Professeur de philosophie au lycée français de Los Angeles en 1970, il rejoint trois ans plus tard le Centre national de documentation pédagogique puis produit à partir de 1976 " En direct avec la presse ", émission de la Radio-Télévision scolaire où de jeunes lycéens interviewent les rédacteurs en chef des journaux de la presse écrite.
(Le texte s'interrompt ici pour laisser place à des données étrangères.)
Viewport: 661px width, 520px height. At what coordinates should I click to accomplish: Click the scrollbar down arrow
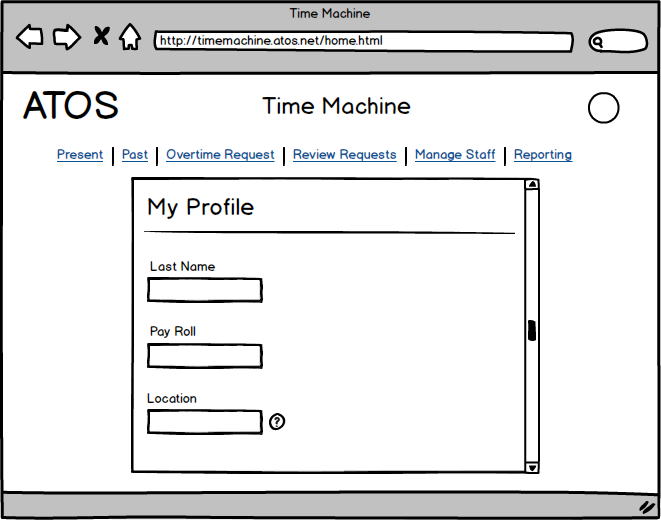tap(532, 467)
En 1982 il crée le Centre de liaison de l'enseignement et des moyens d'information (CLEMI), rattaché au ministère de l'Éducation nationale, qu'il dirigera jusqu'en 2004. Parallèlement il crée et dirige le CREDAM, centre de recherches et d'études sur l'éducation à l'actualité et aux médias rattaché à l'université Sorbonne Nouvelle - Paris III. Articulant une logique de recherche universitaire et une logique d'action, le CREDAM croise ses axes de recherche avec les activités du CLEMI dont la mission est " de promouvoir l'utilisation pluraliste des moyens d'information dans l'enseignement afin de favoriser une meilleure compréhension par les élèves du monde qui les entoure tout en développant leur sens critique. " (décret mars 1993).
Auteur de plusieurs ouvrages et de nombreux articles sur l'éducation aux médias, Jacques Gonnet vit aujourd'hui à Montpellier. En retrait depuis plusieurs années, il témoigne régulièrement de son expérience lors d'événements consacrés à l'Éducation aux médias et à l'information.